Enhanced realism to assist in autonomous vehicle testing

Today’s driving simulators have a major flaw: they don’t appear realistic enough, especially when it comes to background objects like trees and road markings. However, researchers have created a new method for creating photorealistic images for simulators, paving the way for improved testing of driverless cars.

Traditional computer graphics use detailed models, meshes, and textures to interpret 2D images from 3D scenes, a time-consuming process that results in images that are often unrealistic, especially in the background. A Machine Learning framework known as a Generative Adversarial Network (GAN) was used by researchers to train their program to randomly generate life-like environments by enhancing the program’s visual accuracy – the level of representation computer graphics share with reality.

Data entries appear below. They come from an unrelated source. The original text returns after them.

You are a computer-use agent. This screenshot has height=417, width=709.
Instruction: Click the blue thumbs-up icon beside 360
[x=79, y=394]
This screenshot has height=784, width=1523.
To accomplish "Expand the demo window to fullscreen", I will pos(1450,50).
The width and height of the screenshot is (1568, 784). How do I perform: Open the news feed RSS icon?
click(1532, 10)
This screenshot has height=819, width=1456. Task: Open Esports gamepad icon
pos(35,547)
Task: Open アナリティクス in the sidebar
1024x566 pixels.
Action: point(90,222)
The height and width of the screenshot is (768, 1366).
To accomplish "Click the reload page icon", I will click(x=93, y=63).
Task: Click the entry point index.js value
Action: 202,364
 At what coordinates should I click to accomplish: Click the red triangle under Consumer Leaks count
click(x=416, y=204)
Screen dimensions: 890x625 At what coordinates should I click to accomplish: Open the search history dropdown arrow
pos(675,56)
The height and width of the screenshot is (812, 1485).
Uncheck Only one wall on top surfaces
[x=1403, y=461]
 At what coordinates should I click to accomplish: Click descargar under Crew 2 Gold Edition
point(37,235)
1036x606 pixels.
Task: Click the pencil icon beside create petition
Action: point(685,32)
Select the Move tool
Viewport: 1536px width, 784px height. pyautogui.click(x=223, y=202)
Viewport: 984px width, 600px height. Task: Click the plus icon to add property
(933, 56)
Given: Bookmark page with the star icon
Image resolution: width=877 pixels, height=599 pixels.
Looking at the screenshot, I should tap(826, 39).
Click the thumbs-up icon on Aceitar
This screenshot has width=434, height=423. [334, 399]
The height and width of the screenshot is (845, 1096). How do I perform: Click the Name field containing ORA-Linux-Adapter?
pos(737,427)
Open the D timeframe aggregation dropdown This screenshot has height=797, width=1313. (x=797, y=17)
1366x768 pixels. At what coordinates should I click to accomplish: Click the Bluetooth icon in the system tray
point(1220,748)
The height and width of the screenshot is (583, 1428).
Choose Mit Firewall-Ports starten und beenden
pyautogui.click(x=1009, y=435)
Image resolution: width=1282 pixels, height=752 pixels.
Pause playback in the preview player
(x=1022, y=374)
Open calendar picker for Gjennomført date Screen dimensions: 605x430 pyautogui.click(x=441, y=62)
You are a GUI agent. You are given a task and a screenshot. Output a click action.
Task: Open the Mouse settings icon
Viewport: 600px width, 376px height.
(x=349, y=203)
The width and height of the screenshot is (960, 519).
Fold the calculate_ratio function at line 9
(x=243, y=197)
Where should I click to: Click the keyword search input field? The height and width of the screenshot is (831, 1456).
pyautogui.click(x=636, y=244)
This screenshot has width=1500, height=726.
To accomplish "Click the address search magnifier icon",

This is particularly significant when testing how humans react in driverless vehicles or on the road alongside them. When driving simulations resemble computer games, most people don’t consider them seriously, stated Ekim Yurtsever, the study’s lead author and an electrical and computer engineering research associate at The Ohio State University. That’s the reason we try to make our simulations appear as realistic as possible.

The research was published in the IEEE Transactions on Intelligent Transportation Systems journal.

CARLA, an open-source driving simulator, served as the researchers’ starting point. They then used a GAN-based image synthesizer to interpret the background elements such as buildings, vegetation, and even the sky and merged them with more conventionally rendered objects.

Driving simulations, according to Yurtsever, will continue to require traditional, time-consuming graphics rendering techniques to display the primary objects of interest, like nearby cars. GAN, on the other hand, can be trained to generate realistic backgrounds and foregrounds utilizing real-world Data.

One of the difficulties the researchers encountered was training their program to identify patterns in their environments, which is required to detect and create objects such as vehicles, trees, and shadows, as well as distinguish these objects from one another.

The point worth noting is that these patterns and textures in our model were not designed by engineers, Yurtsever explained. We have a template for feature recognition, however, the neural network learns it on its own.

Their findings revealed that combining foreground objects differently from background scenery enhanced overall image photorealism.

However, rather than modifying an entire simulation at once, the process had to be carried out frame by frame. But, because we do not live in a frame-by-frame world, the next step of the project will be to enhance the temporal consistency of the program, in which every frame is consistent with the ones before and after it, so that users have a seamless and visually riveting experience, Yurtsever said.

According to Yurtsever, the development of photorealistic technologies could also help scientists study the complexities of driver distraction and improve experiments with real drivers. More immersive driving simulations, with access to larger datasets of roadside scenes, could change the way humans and AI begin to share the road.

Our research is a critical step in conceptualizing and testing new ideas, Yurtsever explained. We can never replace real-world testing, however, if we can enhance simulations slightly, we can gain a better understanding of how we can improve autonomous driving systems and how we interact with them.

Ibrahim Mert Koc, Keith A. Redmill, and Dongfang Yang, all of whom work in electrical and computer engineering at Ohio State, were co-authors. The US Department of Transportation funded the research.